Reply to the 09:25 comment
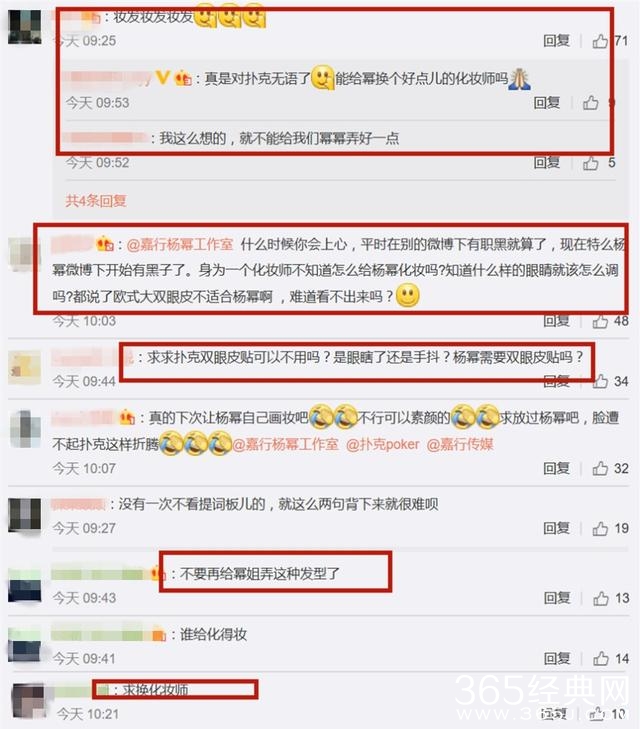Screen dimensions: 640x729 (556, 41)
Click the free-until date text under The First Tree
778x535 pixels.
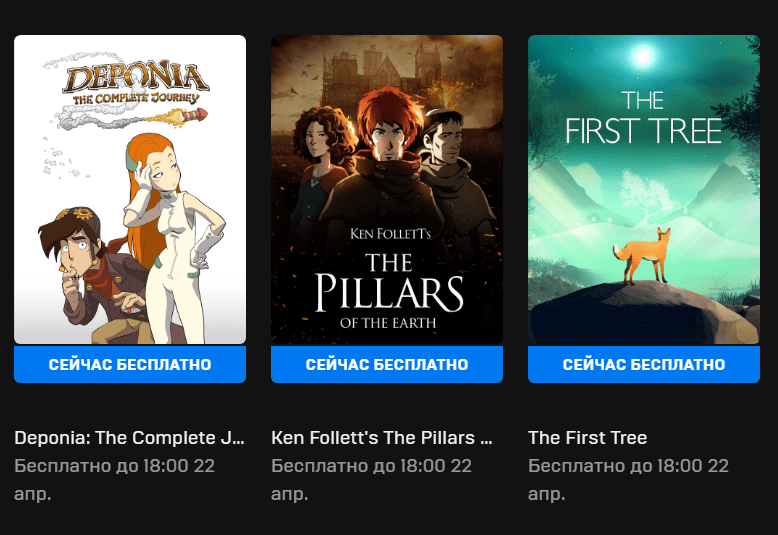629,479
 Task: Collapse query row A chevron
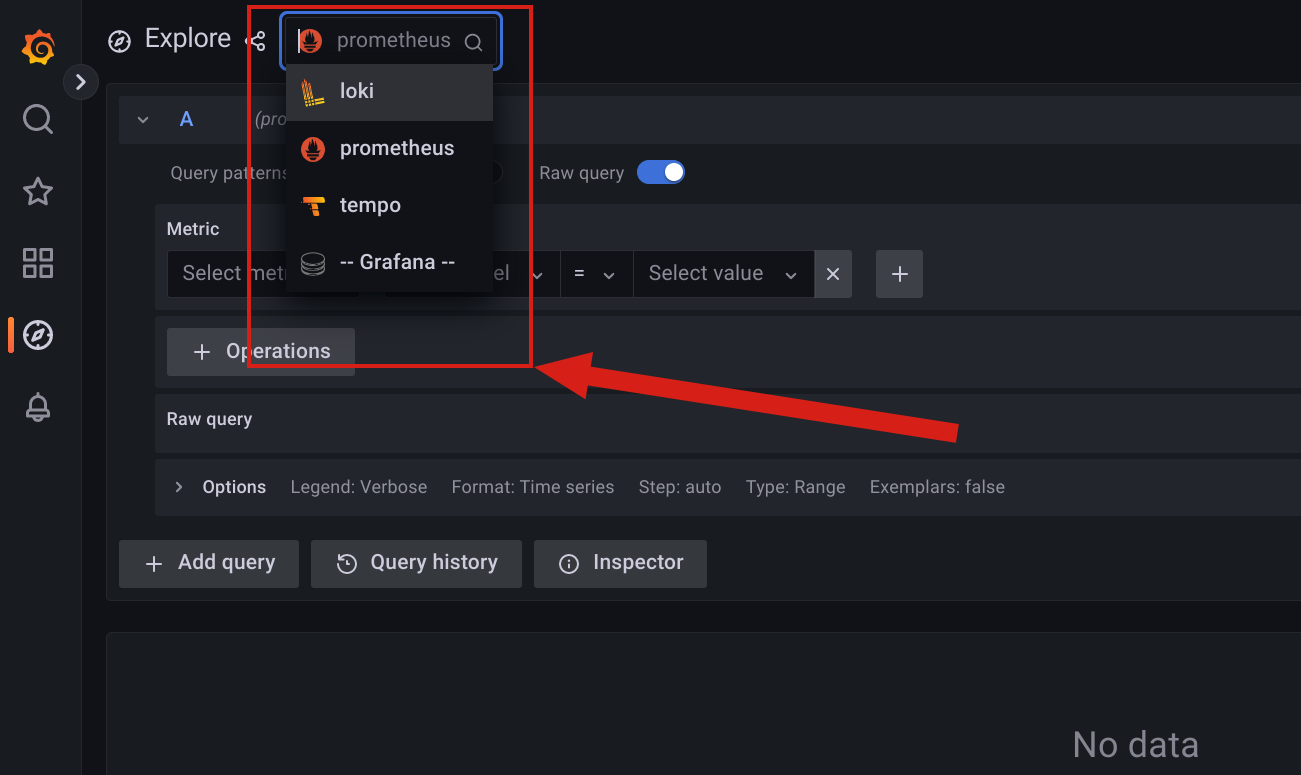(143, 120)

※ ※ ※

# [Assignment]
Above are the records; reproduce them exactly and leave out the pictures.

# [Exercise result]
Reply to the 09:25 comment
Screen dimensions: 640x729 (556, 41)
Click the free-until date text under The First Tree
778x535 pixels.
629,479
 Task: Collapse query row A chevron
(143, 120)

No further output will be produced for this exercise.